La porte est en face de la salle de bains, sa prochaine étape, mais il a jeté un coup d’œil dans la chambre où il l’aperçoit allongée nue, à plat ventre. Elle a osé ! Elle ressemble aux photos qu’elle lui avait envoyées, sauf que sa peau est bien plus tannée par le soleil. Mais le volume est bien réel, ce volume, cette forme qu’il a déjà sentie derrière la porte. Ce n’est plus une image plate mais une femme vivante qu’il reçoit aujourd’hui. Arrêtant là toute spéculation, il fait le nécessaire dans la salle de bains : prendre une douche en savonnant légèrement sa peau, frotter ses dents et enfiler une tunique de coton grossier. Il ne ressent aucune excitation physique et cela l’amuse de repenser à la première fois qu’il a couché avec une femme : il n’en finissait plus de pisser tellement il était impatient avec son sexe douloureusement dressé. Aujourd’hui il n’a pas de sexe. Ce serait presque inquiétant.

N’ayant plus rien à faire dans la salle de bains il se décide à la rejoindre. Anne est maintenant allongée le dos tourné mais n’a pas encore noué l’écharpe sur ses yeux. Elle a écrit un petit mot pour lui demander de la placer lui-même, mais il ne verra le billet que plus tard. Lui :
J’ai commencé par m’asseoir à côté d’elle et j’ai eu envie de lui raconter mon attente, son message, ma surprise de la voir arriver alors que j’avais perdu espoir, et ce que j’ai ressenti dans la rue. Elle m’a parlé de sa peur : elle est restée longtemps devant la porte avant d’oser frapper, elle aurait aimé converser d’abord par mail, si j’avais tout de suite répondu au sien. Qu’on s’écrive une dernière fois dans l’antichambre de cette rencontre…
Elle :
Dès que j’ai enlevé mes vêtements, l’angoisse a disparu.
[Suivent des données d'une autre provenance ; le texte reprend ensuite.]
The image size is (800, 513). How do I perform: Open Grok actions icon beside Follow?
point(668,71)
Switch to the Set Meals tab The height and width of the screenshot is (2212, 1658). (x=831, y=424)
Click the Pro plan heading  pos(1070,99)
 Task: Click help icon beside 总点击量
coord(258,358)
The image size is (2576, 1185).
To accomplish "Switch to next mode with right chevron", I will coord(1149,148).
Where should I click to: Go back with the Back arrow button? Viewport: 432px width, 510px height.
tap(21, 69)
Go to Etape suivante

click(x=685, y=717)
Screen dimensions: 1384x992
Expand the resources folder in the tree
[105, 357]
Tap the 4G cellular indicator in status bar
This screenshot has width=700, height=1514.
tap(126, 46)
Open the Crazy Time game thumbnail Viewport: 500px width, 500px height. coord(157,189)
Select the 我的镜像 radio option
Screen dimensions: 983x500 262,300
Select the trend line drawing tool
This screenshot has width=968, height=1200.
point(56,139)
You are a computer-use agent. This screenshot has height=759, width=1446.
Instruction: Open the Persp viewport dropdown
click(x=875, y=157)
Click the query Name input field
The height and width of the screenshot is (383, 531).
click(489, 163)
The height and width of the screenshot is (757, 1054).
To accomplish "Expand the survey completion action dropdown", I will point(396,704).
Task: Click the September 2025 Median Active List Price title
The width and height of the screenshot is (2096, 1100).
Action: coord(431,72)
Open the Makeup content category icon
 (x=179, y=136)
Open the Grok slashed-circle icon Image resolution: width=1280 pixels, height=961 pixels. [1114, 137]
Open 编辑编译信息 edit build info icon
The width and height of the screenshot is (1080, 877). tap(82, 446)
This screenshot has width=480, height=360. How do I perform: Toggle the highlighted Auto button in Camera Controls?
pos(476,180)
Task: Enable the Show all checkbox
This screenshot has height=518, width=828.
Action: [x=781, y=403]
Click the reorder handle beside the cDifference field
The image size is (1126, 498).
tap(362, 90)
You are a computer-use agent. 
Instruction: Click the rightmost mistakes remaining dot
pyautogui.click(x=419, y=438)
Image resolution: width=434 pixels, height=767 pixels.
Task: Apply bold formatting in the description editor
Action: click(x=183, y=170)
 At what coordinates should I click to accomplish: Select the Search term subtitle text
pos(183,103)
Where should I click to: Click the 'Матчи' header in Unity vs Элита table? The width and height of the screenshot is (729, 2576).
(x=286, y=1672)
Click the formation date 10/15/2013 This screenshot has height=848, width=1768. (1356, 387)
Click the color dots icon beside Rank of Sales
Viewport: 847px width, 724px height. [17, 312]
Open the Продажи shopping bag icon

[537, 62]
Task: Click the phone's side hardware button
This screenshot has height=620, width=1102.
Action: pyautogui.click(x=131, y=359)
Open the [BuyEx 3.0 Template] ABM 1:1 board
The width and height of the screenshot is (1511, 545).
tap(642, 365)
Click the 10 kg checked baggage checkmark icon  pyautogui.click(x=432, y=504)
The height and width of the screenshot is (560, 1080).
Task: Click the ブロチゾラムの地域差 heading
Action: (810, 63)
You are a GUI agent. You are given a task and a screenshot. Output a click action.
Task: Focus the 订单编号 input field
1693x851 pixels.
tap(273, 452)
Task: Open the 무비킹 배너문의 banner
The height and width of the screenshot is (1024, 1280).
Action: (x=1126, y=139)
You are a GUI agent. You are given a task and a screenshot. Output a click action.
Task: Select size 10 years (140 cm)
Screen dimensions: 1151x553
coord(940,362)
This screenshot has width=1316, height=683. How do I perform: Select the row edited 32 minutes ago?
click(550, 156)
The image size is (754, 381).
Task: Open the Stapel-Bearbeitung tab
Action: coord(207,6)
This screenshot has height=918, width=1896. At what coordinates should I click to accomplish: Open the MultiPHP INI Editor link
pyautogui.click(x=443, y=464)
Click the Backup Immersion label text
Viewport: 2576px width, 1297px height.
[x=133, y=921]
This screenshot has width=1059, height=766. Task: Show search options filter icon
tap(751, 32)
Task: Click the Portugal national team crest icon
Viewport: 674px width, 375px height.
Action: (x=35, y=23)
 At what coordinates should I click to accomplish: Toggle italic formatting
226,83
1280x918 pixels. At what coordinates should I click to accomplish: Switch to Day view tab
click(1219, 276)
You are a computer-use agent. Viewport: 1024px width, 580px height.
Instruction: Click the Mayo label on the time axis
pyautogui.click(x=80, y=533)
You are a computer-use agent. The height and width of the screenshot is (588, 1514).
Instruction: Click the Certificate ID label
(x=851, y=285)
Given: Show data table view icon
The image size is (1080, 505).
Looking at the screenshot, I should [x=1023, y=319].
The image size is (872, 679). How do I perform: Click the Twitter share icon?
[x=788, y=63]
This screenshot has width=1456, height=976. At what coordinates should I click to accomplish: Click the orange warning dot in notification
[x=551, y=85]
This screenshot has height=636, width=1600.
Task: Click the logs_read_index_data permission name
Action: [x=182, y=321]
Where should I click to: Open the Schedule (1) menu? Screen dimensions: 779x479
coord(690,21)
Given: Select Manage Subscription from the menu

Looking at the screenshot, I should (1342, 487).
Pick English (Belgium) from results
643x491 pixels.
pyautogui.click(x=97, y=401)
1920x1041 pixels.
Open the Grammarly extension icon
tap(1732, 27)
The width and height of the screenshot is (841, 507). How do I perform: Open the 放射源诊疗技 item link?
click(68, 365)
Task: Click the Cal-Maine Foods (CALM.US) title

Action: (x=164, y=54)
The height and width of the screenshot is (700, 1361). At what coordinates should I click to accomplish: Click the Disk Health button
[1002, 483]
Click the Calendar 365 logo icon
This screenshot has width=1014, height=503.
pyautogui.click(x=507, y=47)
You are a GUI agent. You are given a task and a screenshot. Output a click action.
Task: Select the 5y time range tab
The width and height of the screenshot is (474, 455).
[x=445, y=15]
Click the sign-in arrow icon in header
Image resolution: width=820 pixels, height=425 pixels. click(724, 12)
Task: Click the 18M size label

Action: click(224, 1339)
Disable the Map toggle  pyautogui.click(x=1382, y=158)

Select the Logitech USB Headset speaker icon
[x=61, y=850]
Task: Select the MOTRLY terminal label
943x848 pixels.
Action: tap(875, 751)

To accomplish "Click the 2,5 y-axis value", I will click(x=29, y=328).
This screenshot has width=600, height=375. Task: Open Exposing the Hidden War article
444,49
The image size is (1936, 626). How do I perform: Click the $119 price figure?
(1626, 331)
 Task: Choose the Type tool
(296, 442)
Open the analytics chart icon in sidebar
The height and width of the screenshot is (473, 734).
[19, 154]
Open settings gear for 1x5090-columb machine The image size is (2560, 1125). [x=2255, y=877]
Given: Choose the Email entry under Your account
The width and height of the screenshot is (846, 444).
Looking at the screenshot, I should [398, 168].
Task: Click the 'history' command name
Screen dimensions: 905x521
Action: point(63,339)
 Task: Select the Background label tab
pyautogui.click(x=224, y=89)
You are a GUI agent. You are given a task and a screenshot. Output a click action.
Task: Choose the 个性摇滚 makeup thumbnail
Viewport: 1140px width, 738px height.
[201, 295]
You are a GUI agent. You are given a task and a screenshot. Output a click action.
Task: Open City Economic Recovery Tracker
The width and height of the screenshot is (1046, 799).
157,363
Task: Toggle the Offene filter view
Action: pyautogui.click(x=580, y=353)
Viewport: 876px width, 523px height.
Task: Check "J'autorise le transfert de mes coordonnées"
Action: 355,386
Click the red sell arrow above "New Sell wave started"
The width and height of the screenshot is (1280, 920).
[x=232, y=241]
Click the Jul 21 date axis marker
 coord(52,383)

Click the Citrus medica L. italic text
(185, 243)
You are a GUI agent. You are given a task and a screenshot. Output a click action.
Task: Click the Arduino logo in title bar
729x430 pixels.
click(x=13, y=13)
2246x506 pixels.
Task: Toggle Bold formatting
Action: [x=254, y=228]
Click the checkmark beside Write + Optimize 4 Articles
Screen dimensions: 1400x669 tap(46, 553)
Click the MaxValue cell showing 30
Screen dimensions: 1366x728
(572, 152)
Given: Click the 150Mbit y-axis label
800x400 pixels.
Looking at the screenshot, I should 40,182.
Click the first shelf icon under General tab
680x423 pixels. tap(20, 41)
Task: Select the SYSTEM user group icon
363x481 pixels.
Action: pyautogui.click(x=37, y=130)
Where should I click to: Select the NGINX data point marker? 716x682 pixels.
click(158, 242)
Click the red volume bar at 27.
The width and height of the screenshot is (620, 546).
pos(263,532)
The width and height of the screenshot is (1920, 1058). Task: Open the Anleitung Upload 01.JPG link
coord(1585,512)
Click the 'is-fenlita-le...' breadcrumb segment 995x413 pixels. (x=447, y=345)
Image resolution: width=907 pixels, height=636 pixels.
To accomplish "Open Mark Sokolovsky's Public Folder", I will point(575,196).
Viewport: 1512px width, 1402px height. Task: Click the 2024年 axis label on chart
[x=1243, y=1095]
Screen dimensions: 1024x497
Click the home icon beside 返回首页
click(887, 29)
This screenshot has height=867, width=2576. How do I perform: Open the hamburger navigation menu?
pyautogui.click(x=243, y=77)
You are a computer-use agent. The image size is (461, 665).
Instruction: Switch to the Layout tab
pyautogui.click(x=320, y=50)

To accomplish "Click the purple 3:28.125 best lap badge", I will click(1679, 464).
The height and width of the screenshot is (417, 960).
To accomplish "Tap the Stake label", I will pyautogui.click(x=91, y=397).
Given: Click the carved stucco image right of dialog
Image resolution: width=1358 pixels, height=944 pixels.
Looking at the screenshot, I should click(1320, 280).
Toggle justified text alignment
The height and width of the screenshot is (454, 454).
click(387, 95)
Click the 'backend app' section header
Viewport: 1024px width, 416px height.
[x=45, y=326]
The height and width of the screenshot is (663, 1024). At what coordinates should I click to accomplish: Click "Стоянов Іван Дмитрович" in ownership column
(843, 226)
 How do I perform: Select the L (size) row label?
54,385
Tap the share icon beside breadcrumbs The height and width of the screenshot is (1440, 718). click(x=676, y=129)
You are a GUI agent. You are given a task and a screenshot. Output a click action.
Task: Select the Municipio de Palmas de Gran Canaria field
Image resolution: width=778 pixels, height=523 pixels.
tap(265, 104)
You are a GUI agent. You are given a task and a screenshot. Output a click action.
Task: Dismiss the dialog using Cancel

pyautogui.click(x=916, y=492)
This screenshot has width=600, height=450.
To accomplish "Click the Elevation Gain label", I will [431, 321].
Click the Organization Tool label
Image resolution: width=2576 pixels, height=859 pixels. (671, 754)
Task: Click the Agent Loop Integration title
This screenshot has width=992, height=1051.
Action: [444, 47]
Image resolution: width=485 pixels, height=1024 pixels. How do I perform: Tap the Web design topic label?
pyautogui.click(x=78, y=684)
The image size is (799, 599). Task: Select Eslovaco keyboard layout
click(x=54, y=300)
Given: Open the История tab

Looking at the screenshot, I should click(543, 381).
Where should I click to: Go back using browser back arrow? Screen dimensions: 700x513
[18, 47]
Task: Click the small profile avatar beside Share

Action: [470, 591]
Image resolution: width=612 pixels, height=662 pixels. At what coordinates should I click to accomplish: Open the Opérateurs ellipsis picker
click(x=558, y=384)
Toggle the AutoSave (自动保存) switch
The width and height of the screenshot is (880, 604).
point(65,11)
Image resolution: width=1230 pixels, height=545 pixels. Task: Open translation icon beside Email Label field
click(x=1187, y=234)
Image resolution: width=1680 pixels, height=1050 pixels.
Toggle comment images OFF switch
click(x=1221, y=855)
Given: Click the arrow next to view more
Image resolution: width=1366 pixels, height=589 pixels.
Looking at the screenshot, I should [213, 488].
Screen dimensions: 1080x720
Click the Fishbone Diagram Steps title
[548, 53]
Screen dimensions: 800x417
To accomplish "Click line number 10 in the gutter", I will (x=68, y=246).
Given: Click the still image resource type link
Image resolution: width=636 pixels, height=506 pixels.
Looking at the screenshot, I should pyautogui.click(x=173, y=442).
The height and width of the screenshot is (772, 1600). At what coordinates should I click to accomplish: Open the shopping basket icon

Comme si j’avais enlevé en même temps mes questions, mes peurs, comme si j’étais sortie de mon personnage social, dans une certaine mesure. […] Quand il a commencé à me toucher aussi. Plus de trace de timidité ou de trac. Ça allait bien.
Il est en accord avec cela. Cette mise en scène lui paraît maintenant sans intérêt, il ne reste qu’à être vrai, attentif, et improviser.

Il a pris l’écharpe et l’a nouée autour de ses yeux. Elle a murmuré qu’elle avait mal à la tête. Incapable de lui masser le crâne, il a fini par simplement poser ses mains. Pour calmer son anxiété il a passé Que sera sera par Pink Martini. Elle a souri et apprécié. Il lui a semblé bizarre d’entendre de la musique et de partir dans un autre monde alors qu’il n’a qu’envie d’être là, de lui parler et de la toucher, sans intermédiaire et sans artifice. C’est pourquoi il laisse de côté tout ce qu’il avait préparé. Elle ne demande rien de plus.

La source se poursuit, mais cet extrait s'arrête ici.